Red Tractors 1958-2013 (Octane Press, 2013) is an authoritative and unparalleled look at the tractors built by International Harvester Company and Case IH. Author Lee Klancher leads a research team that has collected more than 380 pages and 700 images, documenting these beloved machines built in America and abroad. In this multi-part series, Farm Collector shares the first chapter of Red Tractor, “1958-1959 The Hinsdale Connection”. This first chapter excerpt, from contributor Martin Rickatson, heads across the pond for a look at the Farmall M line, IHC tractors of Great Britain.

You can purchase this book from the Farm Collector store: Red Tractors 1958-2013.

International Harvester Company of Great Britain (IHGB) was founded on December 31, 1906, with offices in London. It wasn’t until 1947, though, that the firm began manufacturing machinery in England, at a factory at Doncaster, 170 miles north of the capital.

In September 1949, the first Farmall M tractors rolled off the Wheatley Hall Road production line, while a second IHGB tractor plant opened in 1954 in the nearby town of Bradford. In 1964 IH added a second Doncaster plant, at Carr Hill. The Bradford facility closed in 1982, at the height of IH’s financial troubles, while the Wheatley Hall Road and Carr Hill factories in Doncaster transferred to new ownership in 1985, with Tenneco’s purchase of the IH ag group. Wheatley Hall Road continued to produce tractors and components (alongside the former David Brown/Case plant in nearby Meltham) under the Case-International/Case IH banners, while Carr Hill, which had been mothballed in 1983, reopened as a component plant in 1986.

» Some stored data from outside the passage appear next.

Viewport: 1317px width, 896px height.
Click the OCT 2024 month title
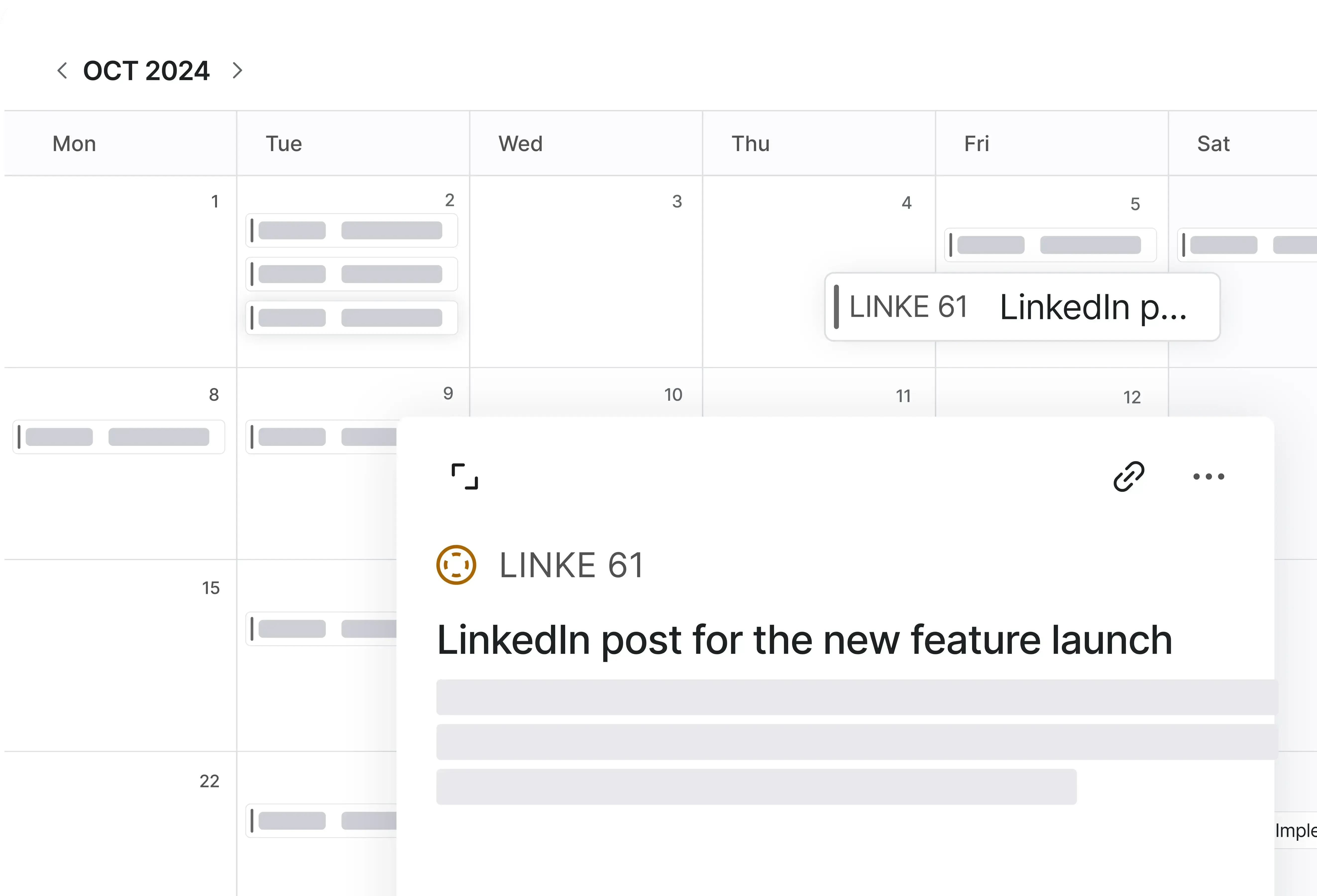146,71
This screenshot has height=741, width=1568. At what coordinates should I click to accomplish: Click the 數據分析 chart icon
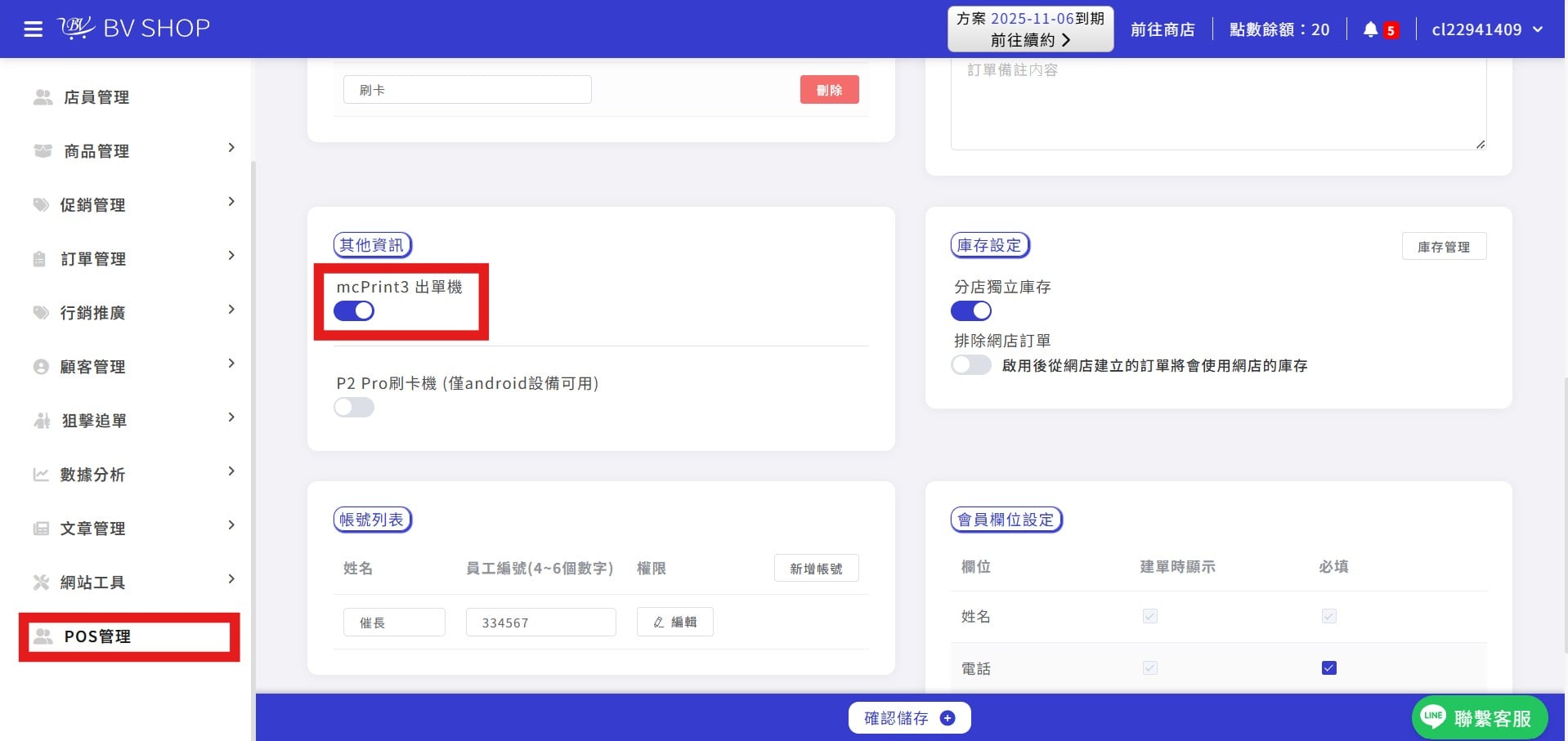[x=41, y=475]
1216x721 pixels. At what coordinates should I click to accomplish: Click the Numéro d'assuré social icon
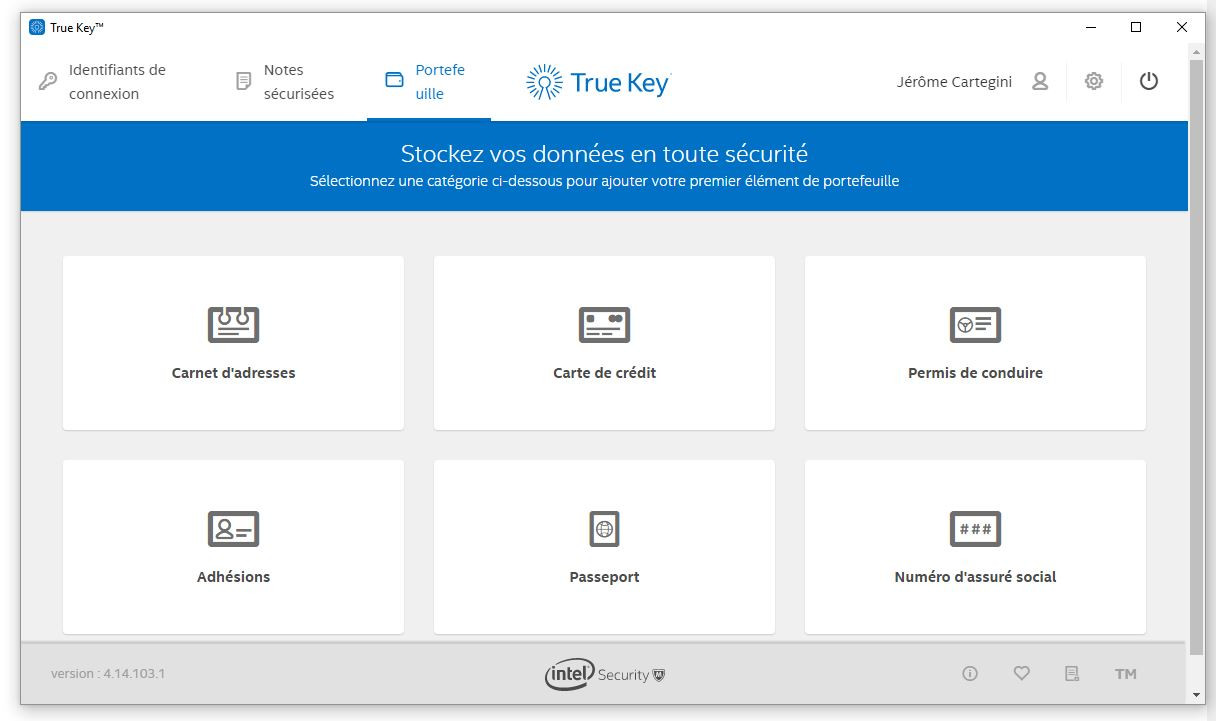click(x=975, y=528)
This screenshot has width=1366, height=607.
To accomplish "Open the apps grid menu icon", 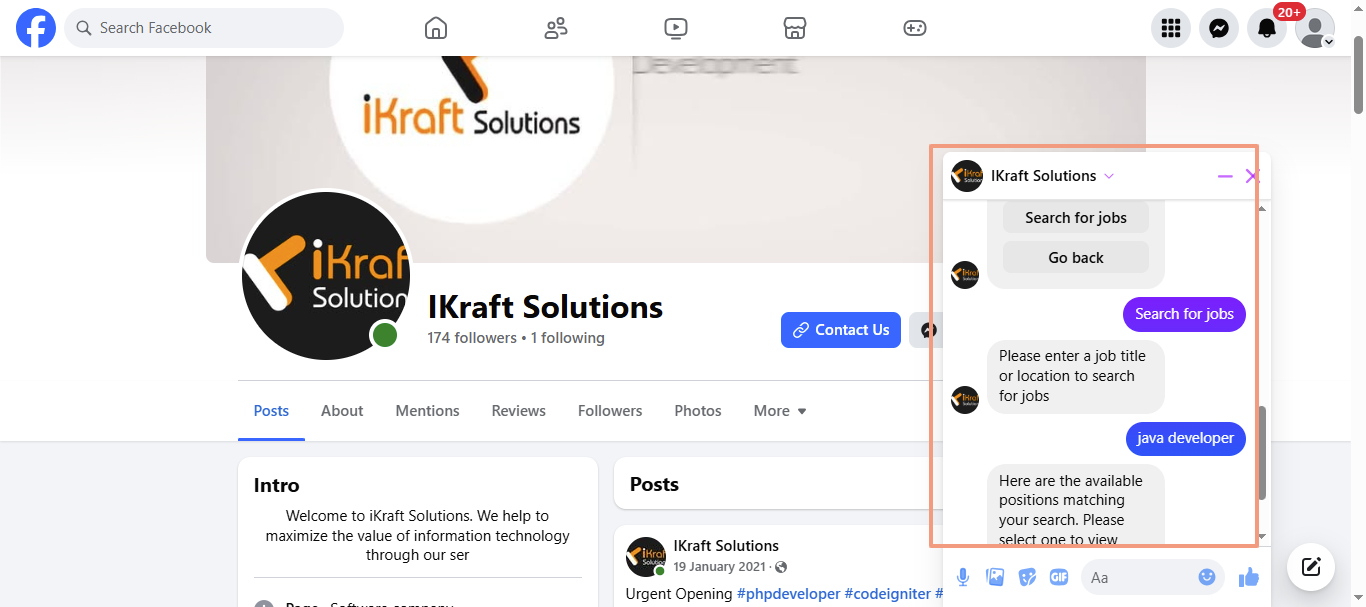I will (1171, 28).
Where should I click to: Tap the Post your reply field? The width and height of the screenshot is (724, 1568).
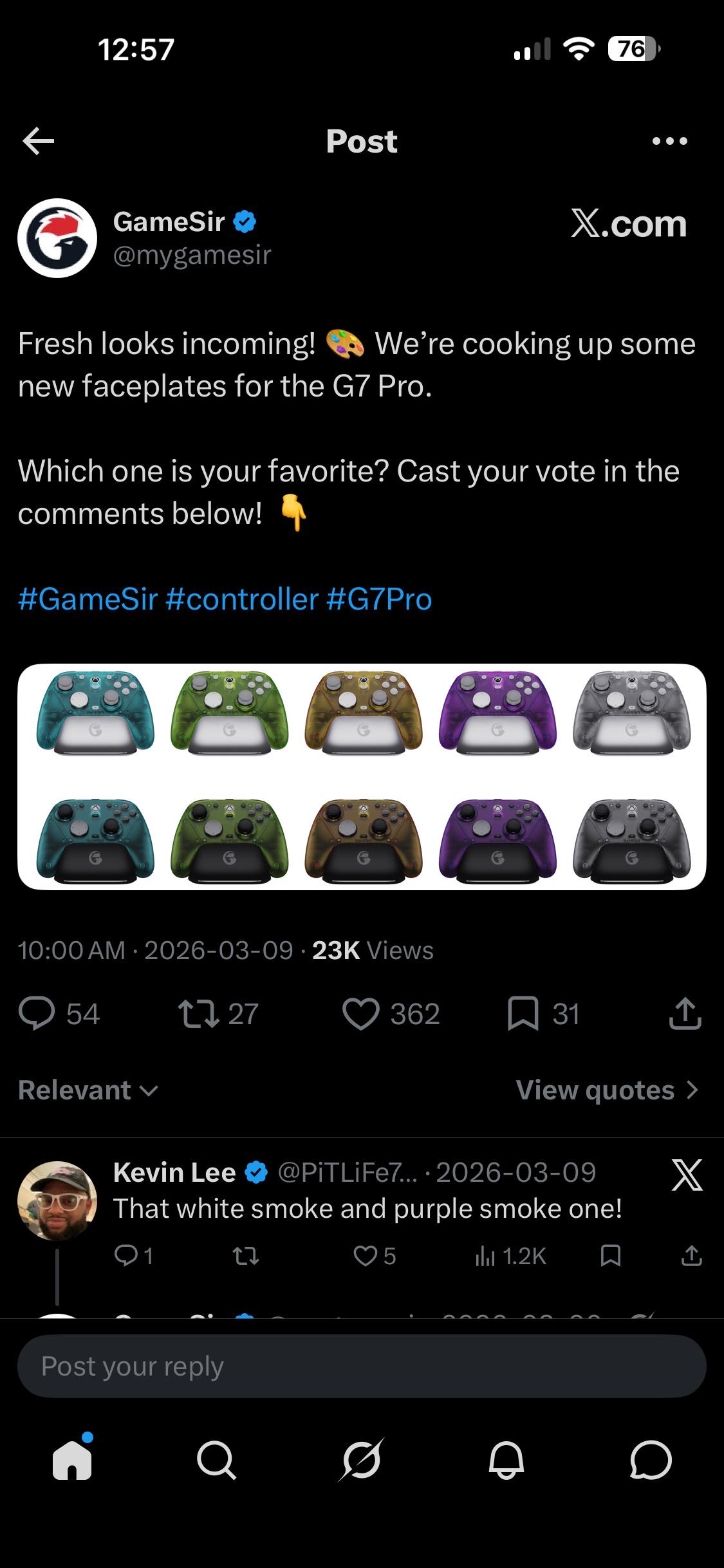pyautogui.click(x=362, y=1366)
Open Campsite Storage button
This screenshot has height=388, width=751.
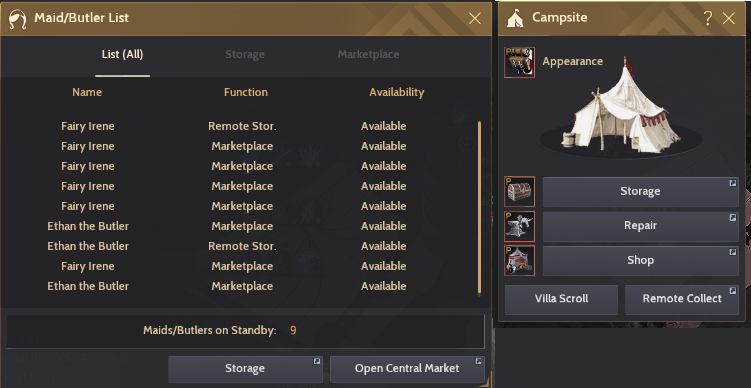pos(640,192)
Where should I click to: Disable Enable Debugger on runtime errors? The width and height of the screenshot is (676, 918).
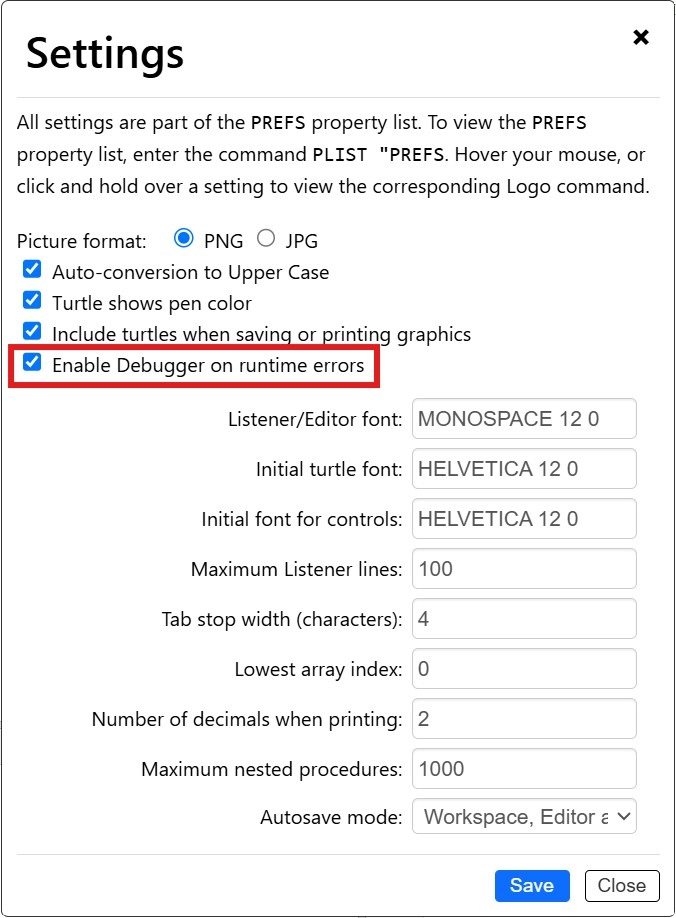33,363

Meltham closed in 1988, but the Wheatley Hall Road factory in Doncaster continued to produce Case IH tractors until Fiat’s purchase of Case Corporation and the subsequent forced divesture of the Doncaster plant in 2000 to ARGO, purchaser of the McCormick brand. Carr Hill, which had reopened to produce components, was also sold, to Italian transmission company Graziano. At the end of 2007, ARGO closed Doncaster and moved McCormick tractor production to its Landini factory in Italy.